MUSICAL bronze bells held an important place during the Chinese Bronze Age, which spanned from the Xia to Zhou dynasties (circa 2100 BC-221 BC).

Suspended on a sturdy wooden rack in the order of musical notes, these melodic bells were played for rituals and social functions. The number of bronze bells also indicates the ranking and power of the owner, who would later take them into his tomb for continued enjoyment in the afterlife.

The Shanghai Museum has several sets of musical bronze bells from different eras. The most impressive is a 16-piece ensemble from the Western Zhou Dynasty, circa 11th century BC, which was found in the tomb of Marquess Su in a village in northern Shanxi Province. The area around the village used to be the capital of a small vassal state, Jin. Today, Shanxi is also called "Jin" for short.

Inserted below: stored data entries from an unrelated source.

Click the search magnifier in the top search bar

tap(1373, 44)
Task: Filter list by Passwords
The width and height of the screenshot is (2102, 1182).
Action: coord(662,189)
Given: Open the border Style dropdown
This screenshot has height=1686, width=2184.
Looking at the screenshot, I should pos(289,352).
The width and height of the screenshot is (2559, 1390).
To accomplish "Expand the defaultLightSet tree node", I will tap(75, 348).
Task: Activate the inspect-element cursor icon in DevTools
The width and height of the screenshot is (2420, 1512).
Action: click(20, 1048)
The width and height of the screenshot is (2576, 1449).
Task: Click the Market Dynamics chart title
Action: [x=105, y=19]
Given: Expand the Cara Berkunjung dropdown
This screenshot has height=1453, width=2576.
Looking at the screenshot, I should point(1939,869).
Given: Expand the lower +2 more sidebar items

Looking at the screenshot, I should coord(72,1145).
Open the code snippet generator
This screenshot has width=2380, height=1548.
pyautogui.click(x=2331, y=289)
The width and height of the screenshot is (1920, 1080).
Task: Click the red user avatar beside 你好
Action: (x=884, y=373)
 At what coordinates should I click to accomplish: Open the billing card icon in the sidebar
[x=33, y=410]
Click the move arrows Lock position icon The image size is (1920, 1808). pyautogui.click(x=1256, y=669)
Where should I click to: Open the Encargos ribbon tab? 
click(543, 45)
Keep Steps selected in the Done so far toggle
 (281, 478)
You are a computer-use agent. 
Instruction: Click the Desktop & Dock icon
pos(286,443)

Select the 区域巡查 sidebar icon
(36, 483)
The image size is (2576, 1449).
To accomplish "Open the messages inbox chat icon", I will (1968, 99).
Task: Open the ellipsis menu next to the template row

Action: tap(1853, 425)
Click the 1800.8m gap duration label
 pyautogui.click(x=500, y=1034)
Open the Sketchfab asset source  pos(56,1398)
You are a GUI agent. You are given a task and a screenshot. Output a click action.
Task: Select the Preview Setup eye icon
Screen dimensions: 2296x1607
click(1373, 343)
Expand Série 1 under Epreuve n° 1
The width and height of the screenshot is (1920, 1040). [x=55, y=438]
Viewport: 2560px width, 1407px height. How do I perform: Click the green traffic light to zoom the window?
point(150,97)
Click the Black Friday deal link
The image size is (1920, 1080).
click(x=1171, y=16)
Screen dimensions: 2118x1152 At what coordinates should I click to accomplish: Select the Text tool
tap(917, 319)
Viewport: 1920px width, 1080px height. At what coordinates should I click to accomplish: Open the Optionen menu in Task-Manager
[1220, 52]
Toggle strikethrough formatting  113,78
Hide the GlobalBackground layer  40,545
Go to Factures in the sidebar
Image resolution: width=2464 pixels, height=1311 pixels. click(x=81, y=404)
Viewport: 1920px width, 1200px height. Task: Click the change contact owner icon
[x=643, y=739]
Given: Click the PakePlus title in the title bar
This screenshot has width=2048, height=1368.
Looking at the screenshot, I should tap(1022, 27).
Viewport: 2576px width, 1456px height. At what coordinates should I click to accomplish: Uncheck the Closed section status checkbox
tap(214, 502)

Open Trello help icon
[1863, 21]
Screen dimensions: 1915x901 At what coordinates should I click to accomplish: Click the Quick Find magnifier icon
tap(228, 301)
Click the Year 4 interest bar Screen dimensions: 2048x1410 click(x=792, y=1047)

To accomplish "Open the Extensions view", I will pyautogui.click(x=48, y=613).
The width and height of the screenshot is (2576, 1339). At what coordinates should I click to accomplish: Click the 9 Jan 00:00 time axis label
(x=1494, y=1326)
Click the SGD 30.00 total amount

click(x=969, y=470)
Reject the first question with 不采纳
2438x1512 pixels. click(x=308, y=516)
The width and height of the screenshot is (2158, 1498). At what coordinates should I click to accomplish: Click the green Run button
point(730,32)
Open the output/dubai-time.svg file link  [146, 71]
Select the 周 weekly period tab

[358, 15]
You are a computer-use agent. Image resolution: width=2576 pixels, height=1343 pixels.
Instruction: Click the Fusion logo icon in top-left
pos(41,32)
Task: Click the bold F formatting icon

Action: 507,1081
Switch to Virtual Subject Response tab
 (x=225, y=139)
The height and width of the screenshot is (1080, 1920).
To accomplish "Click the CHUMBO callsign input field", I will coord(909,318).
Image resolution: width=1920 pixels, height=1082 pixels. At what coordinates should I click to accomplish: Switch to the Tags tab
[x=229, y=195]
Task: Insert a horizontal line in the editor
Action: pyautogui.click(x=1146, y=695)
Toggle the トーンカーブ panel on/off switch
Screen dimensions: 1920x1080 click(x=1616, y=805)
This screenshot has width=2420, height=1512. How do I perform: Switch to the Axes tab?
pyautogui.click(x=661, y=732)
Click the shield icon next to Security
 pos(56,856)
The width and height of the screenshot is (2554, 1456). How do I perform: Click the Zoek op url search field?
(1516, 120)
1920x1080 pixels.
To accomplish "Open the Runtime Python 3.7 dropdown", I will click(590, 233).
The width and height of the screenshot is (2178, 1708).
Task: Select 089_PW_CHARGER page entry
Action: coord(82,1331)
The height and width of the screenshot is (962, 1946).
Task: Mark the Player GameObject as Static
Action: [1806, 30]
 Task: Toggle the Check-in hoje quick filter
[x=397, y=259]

According to "Records of the Grand Historian" by Sima Qian (145-90 BC), Marquess Su did an outstanding service to King Li Wang of the Western Zhou Dynasty by winning a strategic battle in 846 BC. That event and the king's commendation were carefully inscribed in 355 words on the side of these bronze bells.

The bells were dug up by a gang of tomb robbers who, working in darkness and haste, failed to get the whole lot out, missing two buried in the soil, before smuggling 14 pieces to Hong Kong. Weeks later, in December 1992, Ma Chengyuan, then Shanghai Museum curator, received information about the bells and purchased them with the help of a Chinese-American friend.

The remaining two bells were recovered in 1993 by police pursuing the tomb robbery, but they are in the possession of Shanxi Provincial Institute of Archaeology.